THE VOD WINDOW HAS CLOSED

PRODUCTION CREDITS

Chair: Zodwa Tutani
Panel:
Rucera Seethal
Jenni-Lee Crewe
Lindiwe Matshikiza

ABOUT THE ARTISTS

Zodwa Tutani
Zodwa Skeyi-Tutani is a curator and artist based in Makhanda and inspired by the Eastern Cape. She has curated Margins (2017) at Makhanda Arts Festival, the Department of Small Business Development’s Johannesburg Art Fair Exhibition (2017) in Sandton, Zundiqondisise Reclaiming Our Voices (2018) with the Steve Biko Centre in Ginsberg, and The Mute Always Speaks – A Performative Response (2018) at Rhodes University Afems Conference. She is also co-author and illustrator of one bilingual children’s book The Princess Journey (2006). She completed her NDiP in Fine Arts at Nelson Mandela University, and then her BTech in Fine Arts at Walter Sisulu University. She is a Rhodes University MFA graduate in Curatorial Studies, has completed a Masters Degree in Creative Writing (to graduate in 2021) at Rhodes University School of Languages and in now studying towards PHD in Fine Arts (Curatorial Studies) at the University of Witwatersrand. She is currently a Part-Time Lecturer at the University of Fort Hare teaching Museum Studies.

Lindiwe Matshikiza
Lindiwe Matshikiza is a multidirectional artist with a background in theatre-making and a special focus on performance, writing and directing. Her projects are largely process-driven, collaborative and often take on more than one form over time, and she has worked with a wide range of artists across various kinds of practice in Africa and the rest of the world. In recent years, Lindiwe has been a fellow of The Camargo Foundation (France), Vila Sul (Brazil) and Institute for Creative Arts (SA). She is co-founder of Motherbox: Organisation for Cooperation in the Arts together with artists, João
Renato Orecchia Zúñiga and Mmakgosi Kgabi.

Jenni-lee Crewe
Jenni-lee Crewe is lecturer in design at the Centre for Theatre, Dance, and Performance Studies at UCT. She was at Rhodes University for her undergraduate and honours studies and worked with the First Physical Theatre company, before obtaining her MFA in theatre design from Tulane University in New Orleans.
Crewe won a Naledi award for her stage design of Brer Rabbit at the Market Theatre in 2009, and participated in the first iteration of The Centre for the Less Good Idea, designing for Samuel Beckett’s Play, and Rough in 2017.
She is a founding member of Flying House, a collective of performing arts professionals dedicated to finding new ways of sustainability and community in the arts.

Rucera Seethal
Rucera Seethal is artistic director of the multi-disciplinary National Arts Festival based in Makhanda, South Africa.
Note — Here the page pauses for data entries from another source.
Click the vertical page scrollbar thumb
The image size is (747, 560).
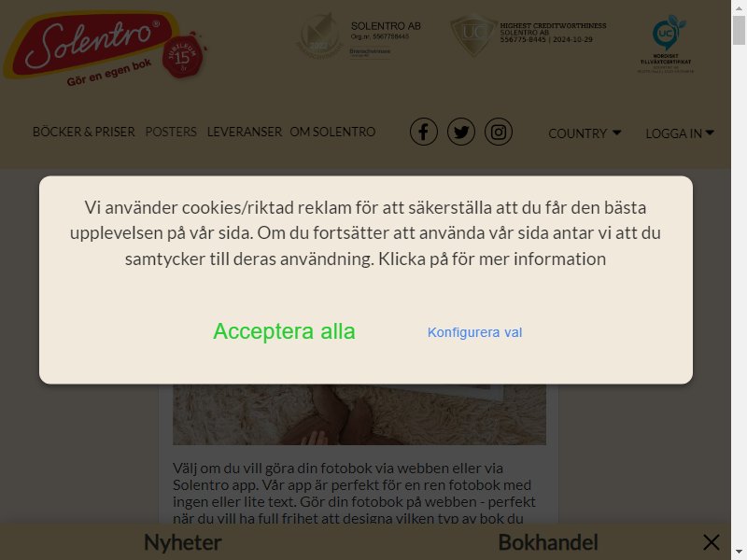point(739,31)
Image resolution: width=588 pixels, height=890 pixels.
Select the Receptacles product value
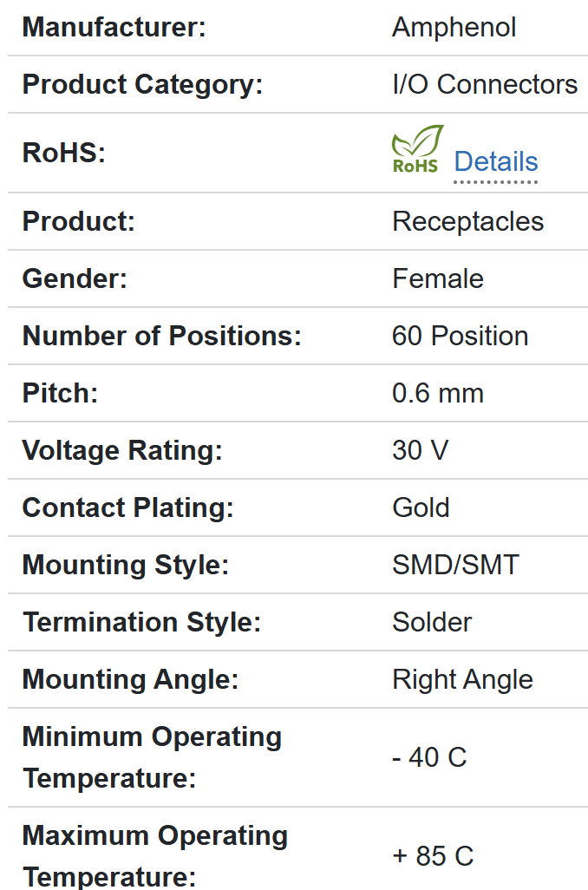click(467, 221)
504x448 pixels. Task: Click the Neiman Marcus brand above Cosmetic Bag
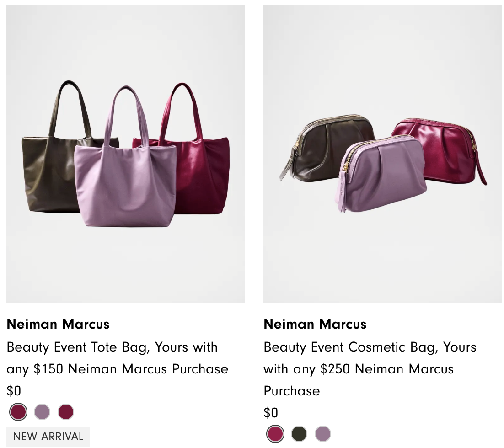tap(315, 324)
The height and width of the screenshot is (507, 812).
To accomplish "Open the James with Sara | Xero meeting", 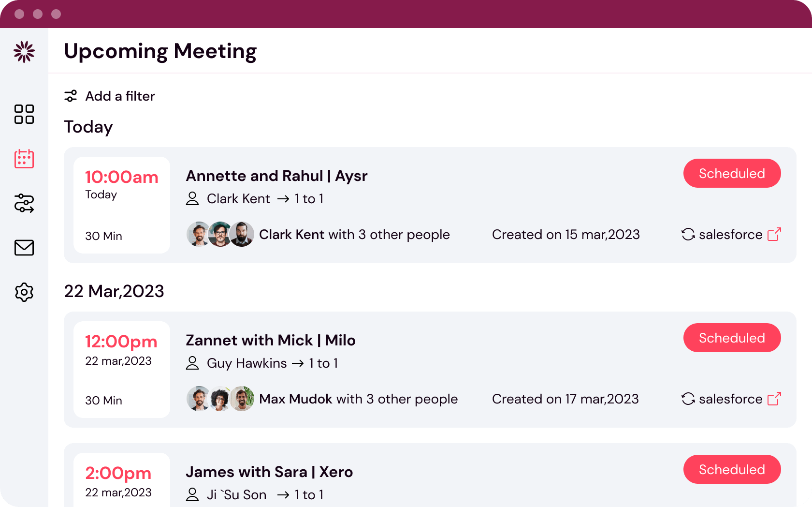I will click(269, 472).
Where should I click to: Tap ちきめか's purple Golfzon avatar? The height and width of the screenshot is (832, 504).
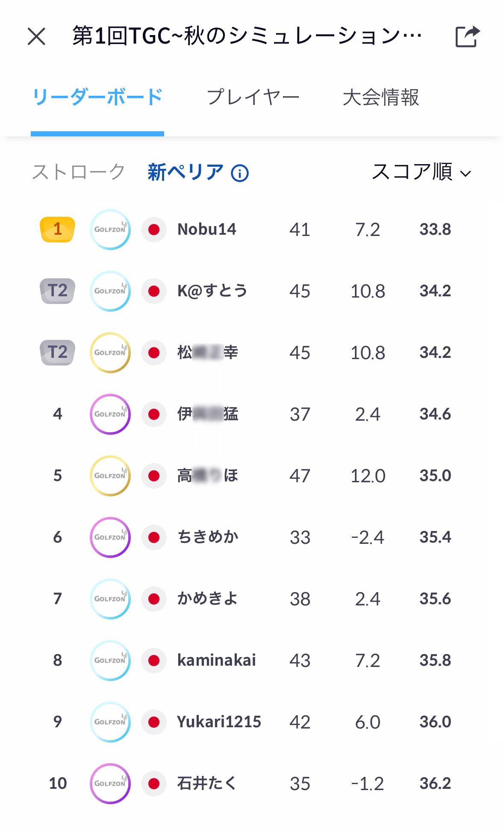[110, 537]
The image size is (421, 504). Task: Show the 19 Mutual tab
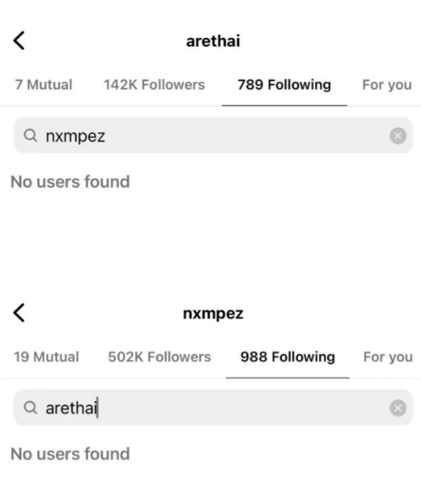pyautogui.click(x=46, y=357)
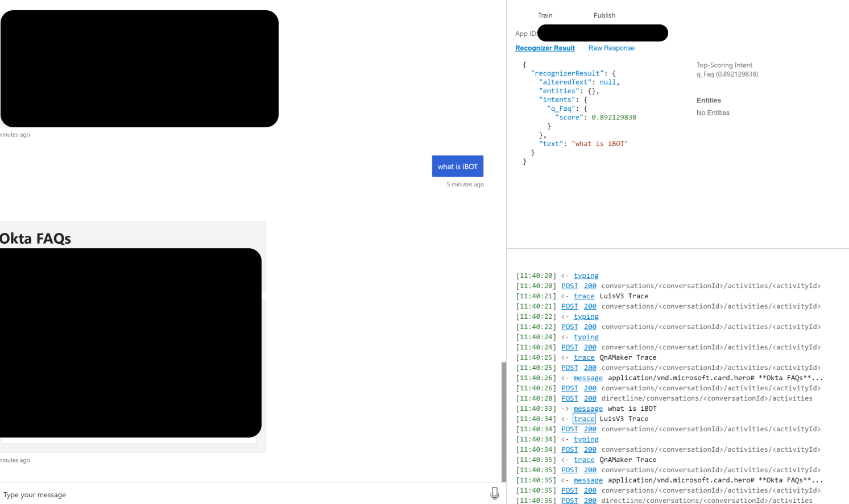The width and height of the screenshot is (849, 504).
Task: Open the Okta FAQs hero card message link
Action: (588, 378)
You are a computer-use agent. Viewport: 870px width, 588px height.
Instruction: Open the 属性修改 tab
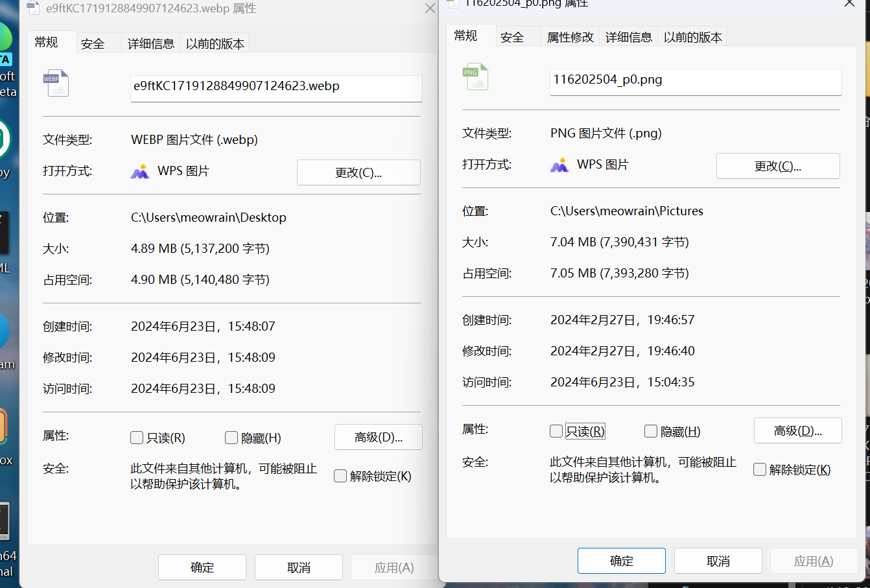570,38
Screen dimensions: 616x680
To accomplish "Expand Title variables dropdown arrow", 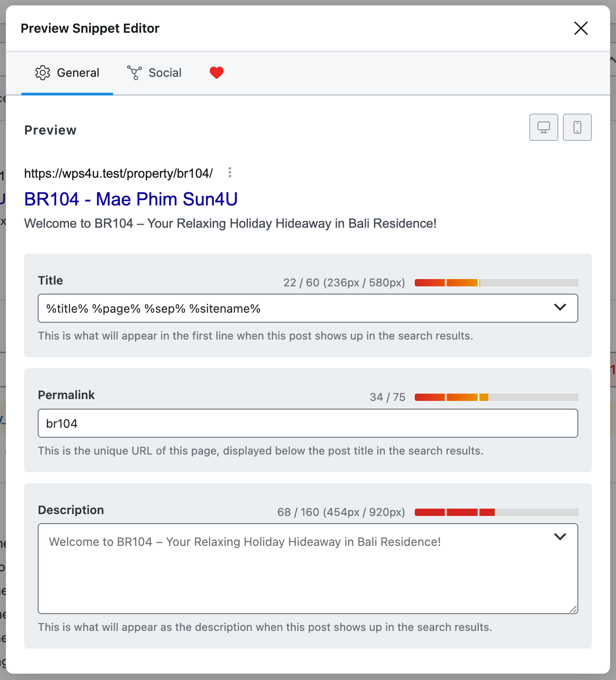I will click(560, 308).
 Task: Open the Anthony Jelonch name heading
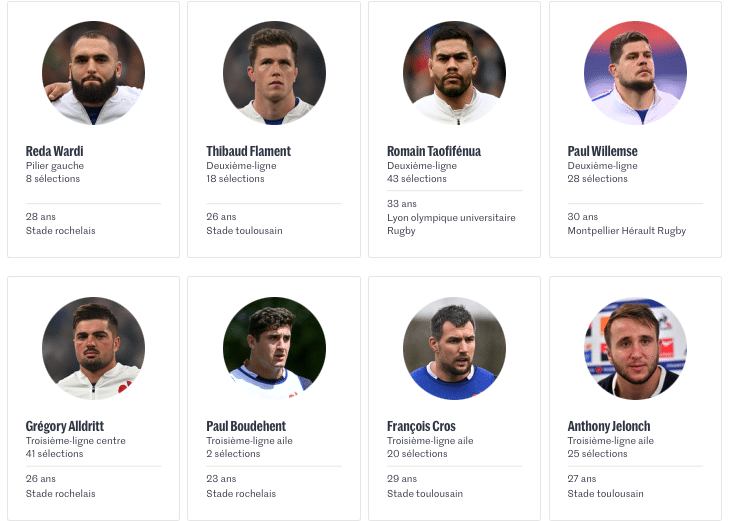(609, 426)
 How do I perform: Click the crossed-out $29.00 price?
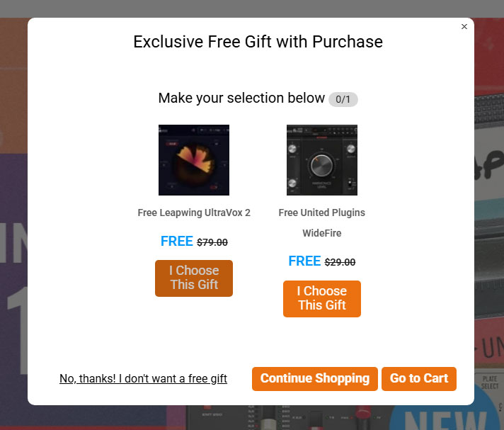point(340,262)
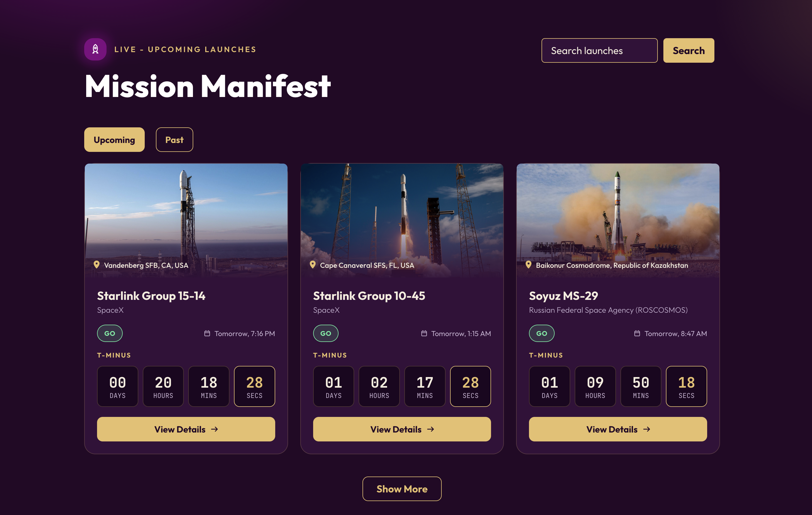Click the GO badge on Starlink Group 15-14
Viewport: 812px width, 515px height.
pos(110,333)
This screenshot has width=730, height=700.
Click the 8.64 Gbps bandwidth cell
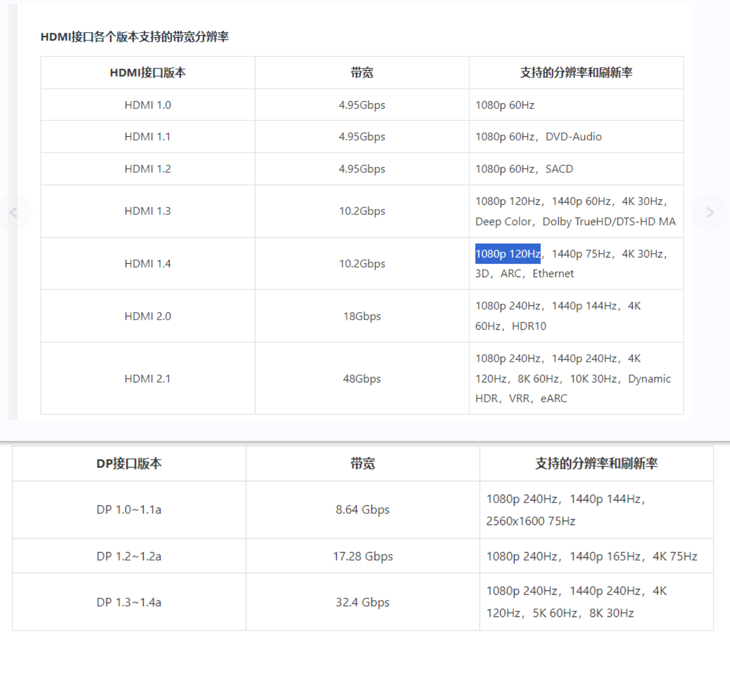[362, 510]
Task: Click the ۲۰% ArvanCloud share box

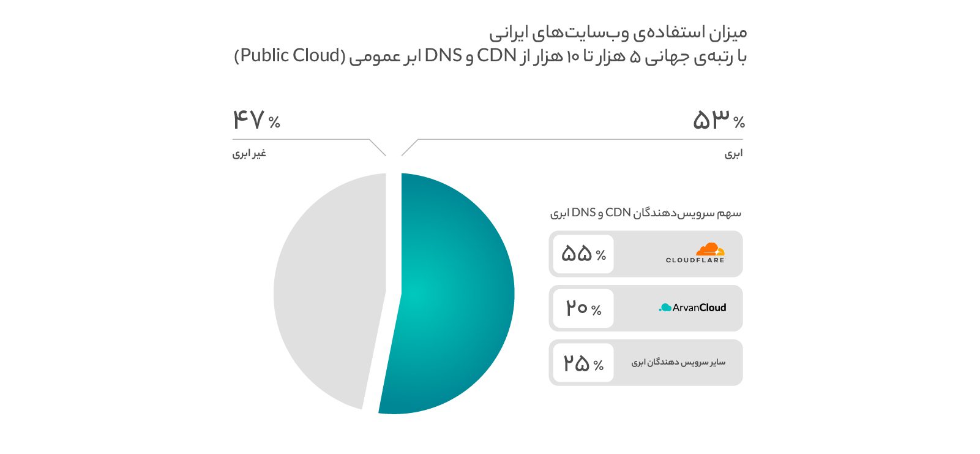Action: 583,308
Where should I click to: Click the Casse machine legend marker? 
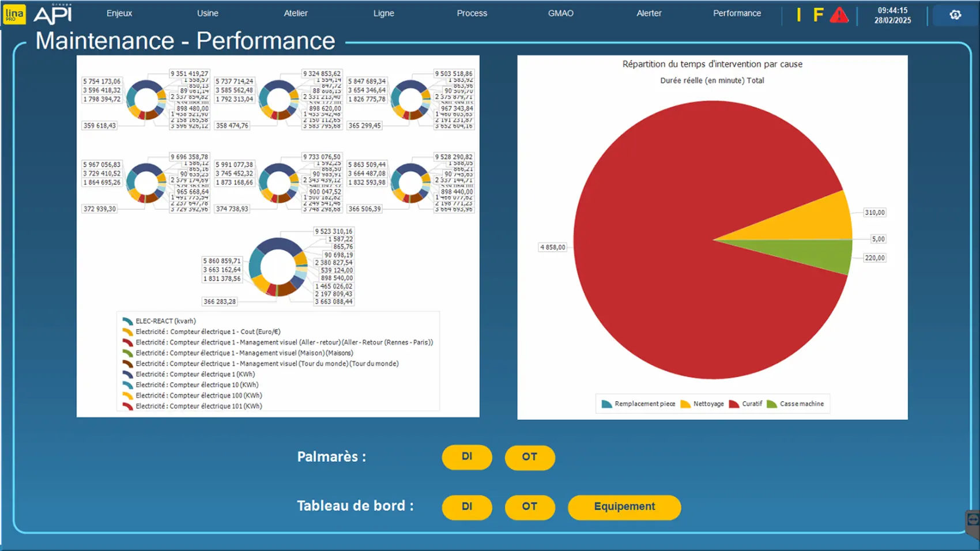point(772,404)
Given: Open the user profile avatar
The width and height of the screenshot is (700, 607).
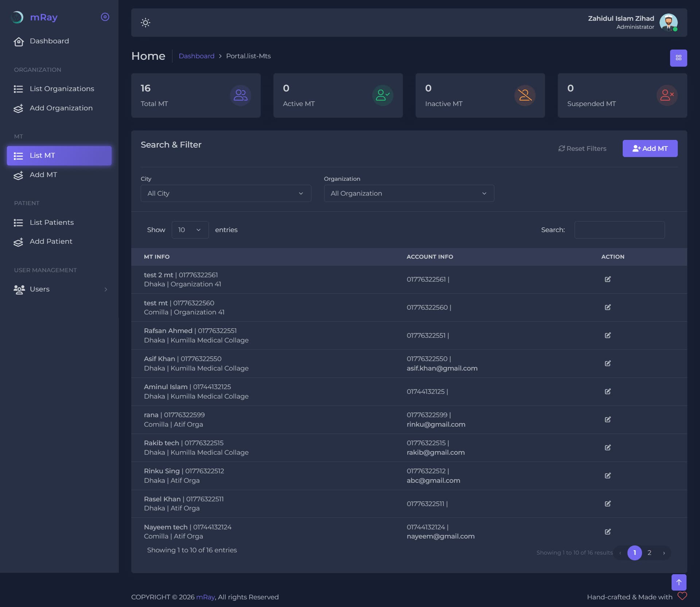Looking at the screenshot, I should click(669, 23).
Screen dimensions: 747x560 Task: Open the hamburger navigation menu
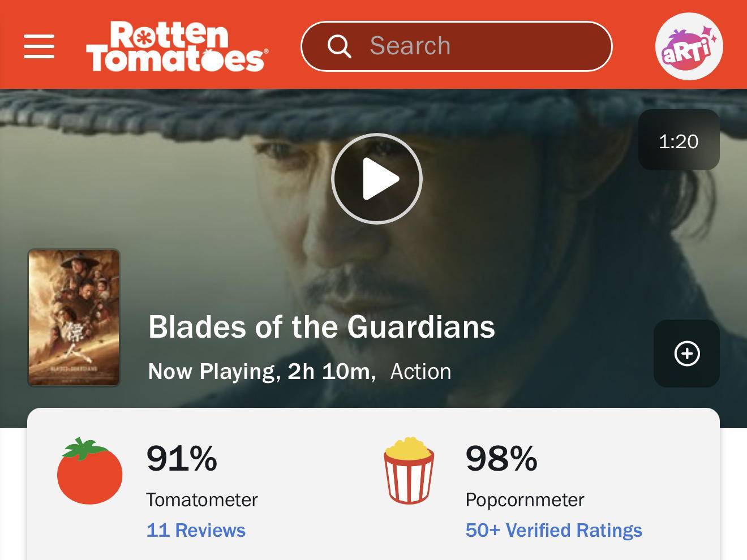click(x=39, y=46)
Previously programme manager at the Swiss Arts Council, Pro Helvetia Johannesburg, responsible for the performing arts portfolio across Switzerland and the Southern African region, and for co-adjudicating its Swiss Agency for Development and Cooperation regional grant programme. She has sat on a handful of grant juries and is currently part of the Theatrefestival Basel’s 2022 programme team. She was art director and production manager at Chimurenga, the award-winning arts, culture and politics magazine, between 2004 to 2011.